Qui dit remise en forme dit également entraînement, et le dramaturge a meublé son passage à vide en aménageant sur la Côte Ouest pour purger sa léthargie créative dans des gymnases dédiés au jiu-jitsu. Les préceptes de cette discipline, tout comme la faune qui les met en pratique, ont fourni à Mamet les prémisses d’une nouvelle histoire d’attrape-nigauds bonifiée d’un supplément ésotérique. Le résultat ne manque pas de chien, mais se vautre rapidement dans des ornières usées à la moelle par le cinéaste.


Le monde des arts martiaux, comme ceux du cinéma, des affaires ou de la haute société, demeure un terrain de jeu d’hommes prêts à toutes les bassesses pour profiter des plus faibles, sinon des plus vertueux. Thème de prédilection de Mamet, la cupidité vient empoisonner la vie rangée d’un entraîneur de jiu-jitsu de Los Angeles, qui acceptera de mettre de côté ses principes humanistes et participer à un combat d’arts martiaux mixtes après s’être fait arnaquer par un promoteur et une vedette de cinéma sur le déclin. Personne, pas même sa femme designer, ne l’accompagnera au front, si ce n’est que sa nouvelle recrue, une avocate dont la bonhomie l’avait mis dans le pétrin tout juste avant le début de ses malheurs.


La juxtaposition du code d’honneur du jiu-jitsu avec l’univers m’as-tu-vu de la gente hollywoodienne constitue l’attrait principal du film, du moins de sa proposition initiale (rappelons que The Karate Kid tablait sensiblement sur les mêmes contrastes). Sur papier, les relations ambiguës entre les représentants de la loi, du divertissement, des règles de vie zen et même de la prestidigitation pouvaient laisser présager une équation étonnante, presque surréaliste; au grand écran, la manière Mamet, qui consiste à exposer les vertus du héros en entrée de jeu pour mieux lui faire payer sa crédulité par la suite, a tôt fait de banaliser cet amalgame d’environnements au service d’un suspense boiteux et prévisible plusieurs bobines à l’avance.


Pour peu, Redbelt aurait pu se donner la peine d’être un faux drame sportif éclipsé par les magouilles en vestiaire, mais même sa finale en forme de pied de nez aux confrontations spectaculaires à la Rocky, pèche par sa soif de justice et débouche sur un zèle de rédemption frisant l’incohérence totale. À l’image des protagonistes de la plupart de ses films, Mamet s’est laissé entraîné dans un engrenage presque fatal, celui d’assembler des éléments si éparses que seule une exécution parfaite aurait sauvé l’ensemble d’une caricature quasi inévitable.
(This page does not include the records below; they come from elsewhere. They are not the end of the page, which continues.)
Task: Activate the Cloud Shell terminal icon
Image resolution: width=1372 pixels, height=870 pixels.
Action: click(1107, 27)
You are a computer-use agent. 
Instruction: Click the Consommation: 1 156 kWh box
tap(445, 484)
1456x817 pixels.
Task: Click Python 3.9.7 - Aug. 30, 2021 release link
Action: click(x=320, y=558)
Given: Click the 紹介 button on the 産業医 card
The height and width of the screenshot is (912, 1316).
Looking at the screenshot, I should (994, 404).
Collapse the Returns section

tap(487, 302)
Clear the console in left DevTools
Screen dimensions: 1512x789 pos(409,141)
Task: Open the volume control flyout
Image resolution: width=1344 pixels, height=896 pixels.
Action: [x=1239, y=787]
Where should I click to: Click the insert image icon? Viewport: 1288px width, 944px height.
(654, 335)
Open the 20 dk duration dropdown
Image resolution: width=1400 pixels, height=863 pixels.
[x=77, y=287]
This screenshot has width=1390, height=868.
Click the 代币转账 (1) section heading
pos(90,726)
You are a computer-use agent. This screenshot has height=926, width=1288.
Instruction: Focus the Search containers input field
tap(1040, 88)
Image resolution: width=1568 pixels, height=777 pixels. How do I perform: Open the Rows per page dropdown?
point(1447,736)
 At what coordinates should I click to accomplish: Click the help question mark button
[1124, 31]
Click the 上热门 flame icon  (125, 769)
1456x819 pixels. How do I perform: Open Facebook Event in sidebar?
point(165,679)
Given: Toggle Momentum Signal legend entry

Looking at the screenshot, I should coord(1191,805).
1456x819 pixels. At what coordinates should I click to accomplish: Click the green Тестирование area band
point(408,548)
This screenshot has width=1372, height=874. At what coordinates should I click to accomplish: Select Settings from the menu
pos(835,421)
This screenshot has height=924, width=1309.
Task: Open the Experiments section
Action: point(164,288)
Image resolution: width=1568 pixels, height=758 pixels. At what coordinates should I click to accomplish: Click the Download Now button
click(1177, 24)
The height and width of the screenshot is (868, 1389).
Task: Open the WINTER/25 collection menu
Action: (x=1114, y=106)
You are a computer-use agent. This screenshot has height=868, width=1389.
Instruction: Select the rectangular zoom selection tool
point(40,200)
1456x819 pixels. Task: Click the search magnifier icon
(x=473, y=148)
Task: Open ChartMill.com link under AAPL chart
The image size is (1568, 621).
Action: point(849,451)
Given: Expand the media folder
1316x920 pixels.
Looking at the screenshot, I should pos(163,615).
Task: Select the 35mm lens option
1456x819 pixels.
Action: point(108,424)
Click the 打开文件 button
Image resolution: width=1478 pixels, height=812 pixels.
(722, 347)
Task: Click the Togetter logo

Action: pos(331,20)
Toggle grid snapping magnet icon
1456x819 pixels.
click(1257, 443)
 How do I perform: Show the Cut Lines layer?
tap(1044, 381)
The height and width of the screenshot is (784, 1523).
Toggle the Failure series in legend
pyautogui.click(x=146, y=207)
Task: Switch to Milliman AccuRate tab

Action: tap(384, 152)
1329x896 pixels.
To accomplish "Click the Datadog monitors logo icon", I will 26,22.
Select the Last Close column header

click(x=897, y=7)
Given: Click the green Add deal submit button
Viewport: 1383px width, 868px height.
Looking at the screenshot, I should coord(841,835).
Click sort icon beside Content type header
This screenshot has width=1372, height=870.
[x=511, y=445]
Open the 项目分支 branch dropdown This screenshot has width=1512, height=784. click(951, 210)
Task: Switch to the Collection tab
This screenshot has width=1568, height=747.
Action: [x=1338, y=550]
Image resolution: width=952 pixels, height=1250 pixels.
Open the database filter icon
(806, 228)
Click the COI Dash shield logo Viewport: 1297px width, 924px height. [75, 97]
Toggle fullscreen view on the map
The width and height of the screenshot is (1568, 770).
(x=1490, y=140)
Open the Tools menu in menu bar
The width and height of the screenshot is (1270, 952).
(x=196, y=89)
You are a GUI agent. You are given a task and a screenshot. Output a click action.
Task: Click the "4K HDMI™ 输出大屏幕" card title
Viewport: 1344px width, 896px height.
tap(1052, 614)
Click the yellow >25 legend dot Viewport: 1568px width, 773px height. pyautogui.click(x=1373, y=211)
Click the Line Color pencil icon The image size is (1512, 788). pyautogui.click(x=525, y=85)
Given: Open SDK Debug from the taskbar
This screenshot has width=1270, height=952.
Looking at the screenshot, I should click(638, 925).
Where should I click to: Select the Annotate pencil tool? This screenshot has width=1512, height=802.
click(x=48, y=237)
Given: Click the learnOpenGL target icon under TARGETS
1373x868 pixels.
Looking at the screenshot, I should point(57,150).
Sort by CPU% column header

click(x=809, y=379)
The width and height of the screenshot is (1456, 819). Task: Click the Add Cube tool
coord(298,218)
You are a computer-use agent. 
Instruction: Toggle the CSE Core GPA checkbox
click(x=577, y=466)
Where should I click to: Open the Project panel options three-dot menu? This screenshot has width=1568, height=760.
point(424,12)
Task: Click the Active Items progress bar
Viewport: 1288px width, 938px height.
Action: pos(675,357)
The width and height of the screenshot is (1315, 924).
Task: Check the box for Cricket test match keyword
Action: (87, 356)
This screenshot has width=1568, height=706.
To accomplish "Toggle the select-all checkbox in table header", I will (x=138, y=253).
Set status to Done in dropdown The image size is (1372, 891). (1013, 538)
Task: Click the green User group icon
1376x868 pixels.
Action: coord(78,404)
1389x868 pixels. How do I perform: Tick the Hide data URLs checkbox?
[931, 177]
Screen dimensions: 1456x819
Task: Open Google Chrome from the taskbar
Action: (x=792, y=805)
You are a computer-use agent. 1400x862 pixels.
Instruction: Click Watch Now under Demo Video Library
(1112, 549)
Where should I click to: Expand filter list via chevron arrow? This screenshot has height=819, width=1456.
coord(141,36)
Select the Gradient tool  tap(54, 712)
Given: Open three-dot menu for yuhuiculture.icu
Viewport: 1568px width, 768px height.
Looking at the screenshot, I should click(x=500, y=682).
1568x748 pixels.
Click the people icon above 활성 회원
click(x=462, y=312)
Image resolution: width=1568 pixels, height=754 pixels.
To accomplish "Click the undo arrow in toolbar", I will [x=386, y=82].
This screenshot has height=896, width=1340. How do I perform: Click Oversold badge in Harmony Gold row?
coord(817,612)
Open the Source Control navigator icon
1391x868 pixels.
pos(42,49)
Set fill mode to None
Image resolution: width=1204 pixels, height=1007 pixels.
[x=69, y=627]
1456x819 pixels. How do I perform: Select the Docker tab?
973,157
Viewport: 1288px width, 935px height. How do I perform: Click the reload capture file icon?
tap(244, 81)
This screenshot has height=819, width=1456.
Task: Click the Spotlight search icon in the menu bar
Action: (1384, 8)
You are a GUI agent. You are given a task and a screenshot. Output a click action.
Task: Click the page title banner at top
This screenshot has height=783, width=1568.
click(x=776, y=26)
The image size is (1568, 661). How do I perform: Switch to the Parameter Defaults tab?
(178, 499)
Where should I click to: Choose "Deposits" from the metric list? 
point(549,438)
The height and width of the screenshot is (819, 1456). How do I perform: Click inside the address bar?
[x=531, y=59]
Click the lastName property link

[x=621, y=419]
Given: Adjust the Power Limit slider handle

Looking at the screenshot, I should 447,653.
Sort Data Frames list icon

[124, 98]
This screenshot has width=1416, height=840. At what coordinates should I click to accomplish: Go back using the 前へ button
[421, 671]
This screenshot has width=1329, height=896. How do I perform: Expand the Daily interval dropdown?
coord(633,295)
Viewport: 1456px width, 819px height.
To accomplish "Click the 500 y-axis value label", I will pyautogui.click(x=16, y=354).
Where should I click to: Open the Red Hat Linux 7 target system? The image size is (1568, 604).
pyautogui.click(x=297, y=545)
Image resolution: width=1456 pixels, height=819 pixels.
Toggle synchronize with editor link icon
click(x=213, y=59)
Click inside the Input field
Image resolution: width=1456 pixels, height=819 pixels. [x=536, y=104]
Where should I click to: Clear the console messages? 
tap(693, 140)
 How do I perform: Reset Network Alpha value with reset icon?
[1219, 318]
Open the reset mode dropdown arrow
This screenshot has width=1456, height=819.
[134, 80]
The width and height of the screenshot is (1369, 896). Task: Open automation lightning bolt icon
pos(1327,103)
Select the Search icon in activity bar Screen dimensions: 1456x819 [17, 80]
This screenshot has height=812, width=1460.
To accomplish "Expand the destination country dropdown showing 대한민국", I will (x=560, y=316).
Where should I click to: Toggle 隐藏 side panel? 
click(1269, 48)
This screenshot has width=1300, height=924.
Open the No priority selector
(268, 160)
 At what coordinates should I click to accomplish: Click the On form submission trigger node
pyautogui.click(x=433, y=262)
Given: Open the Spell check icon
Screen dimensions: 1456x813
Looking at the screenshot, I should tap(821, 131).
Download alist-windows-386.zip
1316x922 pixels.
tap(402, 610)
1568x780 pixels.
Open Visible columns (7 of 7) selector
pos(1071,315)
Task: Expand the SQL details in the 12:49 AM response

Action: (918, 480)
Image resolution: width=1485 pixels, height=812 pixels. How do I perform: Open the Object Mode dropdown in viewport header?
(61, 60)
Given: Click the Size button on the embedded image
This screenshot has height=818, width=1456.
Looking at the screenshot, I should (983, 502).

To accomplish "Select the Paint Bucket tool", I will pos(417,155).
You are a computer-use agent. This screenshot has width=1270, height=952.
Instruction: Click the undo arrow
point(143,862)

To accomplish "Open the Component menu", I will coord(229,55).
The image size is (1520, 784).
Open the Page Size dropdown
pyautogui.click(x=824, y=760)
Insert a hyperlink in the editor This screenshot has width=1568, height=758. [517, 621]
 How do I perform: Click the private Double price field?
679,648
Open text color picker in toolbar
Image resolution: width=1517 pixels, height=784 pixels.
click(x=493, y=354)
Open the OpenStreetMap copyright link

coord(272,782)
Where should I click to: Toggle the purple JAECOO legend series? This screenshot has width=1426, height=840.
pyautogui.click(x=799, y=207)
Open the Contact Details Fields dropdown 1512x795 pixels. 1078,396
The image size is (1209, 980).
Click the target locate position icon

Encore une fois, les lacunes en direction d’acteurs minent rapidement les surprises d’un scénario qu’on étire dans tous les sens. Quelle tristesse de voir Chiwetel Ejiofor, livrant ici l’interprétation la plus convaincante de sa carrière, face à un Tim Allen empoté et une Emily Mortimer franchement insupportable – comme la plupart des personnages féminins du film d’ailleurs. Quel gaspillage que celui d’avoir embarqué le vénérable Robert Elswit (There Will Be Blood, Good Night, and Good Luck.) à la direction photo d’une œuvre sans grande envergure esthétique !


Rassurons-nous, la source n’est pas complètement tarie. Même si le Mamet des grands jours semble appartenir à une autre époque, la fluidité des dialogues demeure, tout comme la force incontestable de l’auteur, sa capacité à créer des salauds parvenant à excuser leur manque de scrupules soit par d’impitoyables sophismes ou sinon, de manière plus frontale, par l’application du paradoxe du menteur d’Eubulide.


Peut-être qu’un changement de registre, même passager, serait salutaire. Faudrait-t-il se réjouir pour autant que Mamet écrit et réalise Joan of Bark: the Dog that Saved France pour Will Ferrell cette année?